▸ **EXCERPTED RECORDS**:
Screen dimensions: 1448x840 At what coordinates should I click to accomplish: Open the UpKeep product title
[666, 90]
--
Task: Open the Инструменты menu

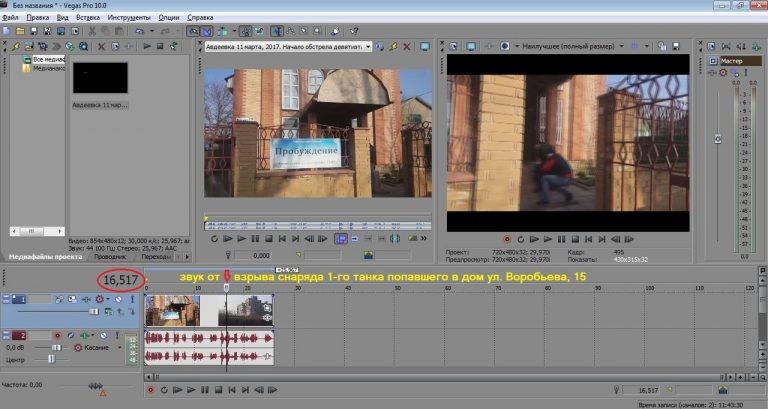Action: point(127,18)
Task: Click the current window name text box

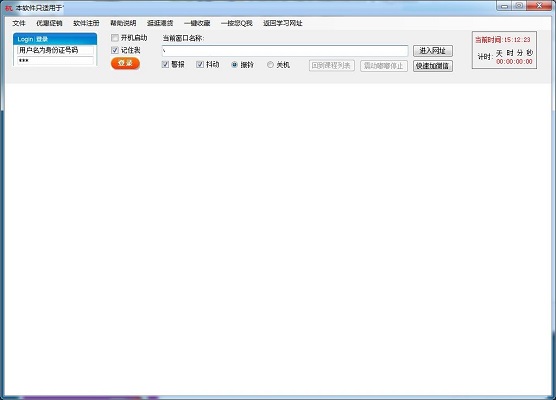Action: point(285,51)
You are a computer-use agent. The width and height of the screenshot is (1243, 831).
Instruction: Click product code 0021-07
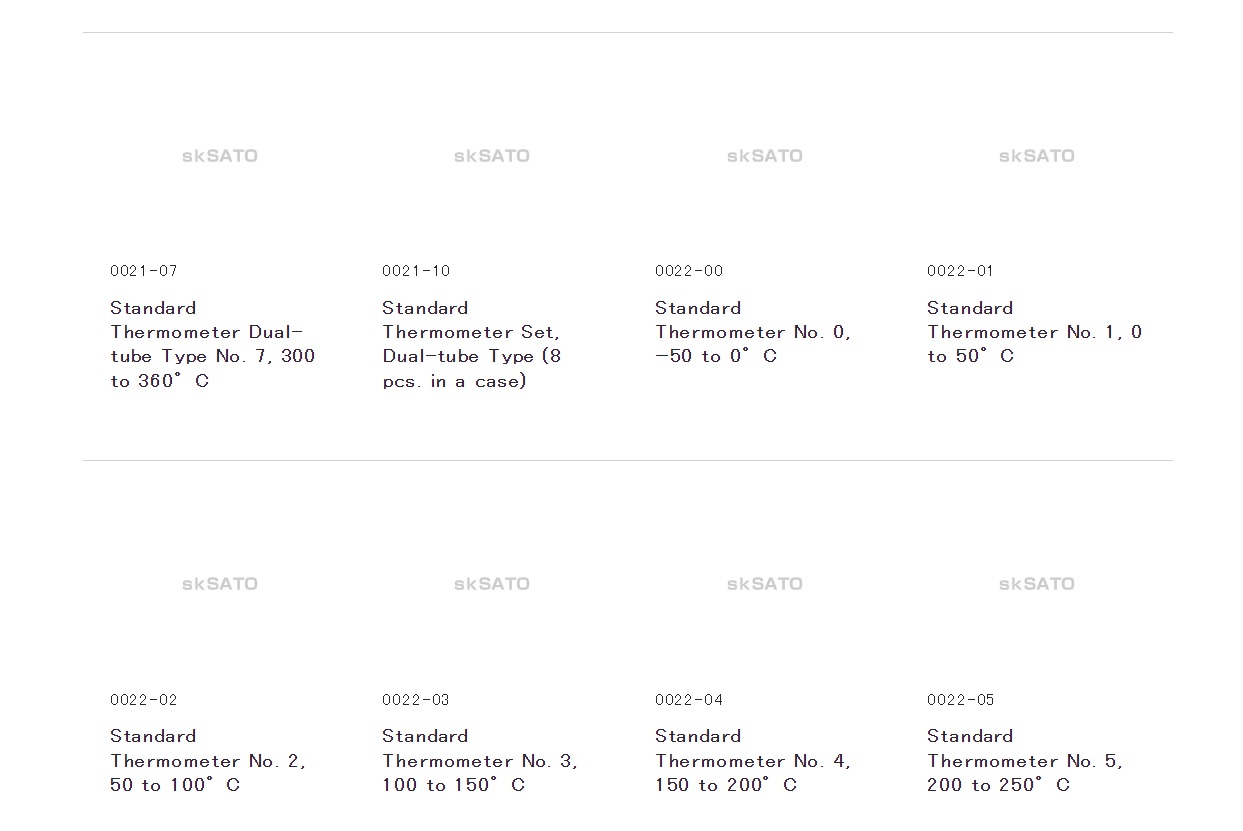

▸ **WHAT YOU NEED TO DO**: In the listing above, find the line with "Task: Click the current window name text box" and the line with "Instruction: Click product code 0021-07". Transcribe those two and everything between, exactly, leaving out pictures.

▸ **TASK OUTPUT**:
Task: Click the current window name text box

Action: point(285,51)
You are a computer-use agent. The width and height of the screenshot is (1243, 831).
Instruction: Click product code 0021-07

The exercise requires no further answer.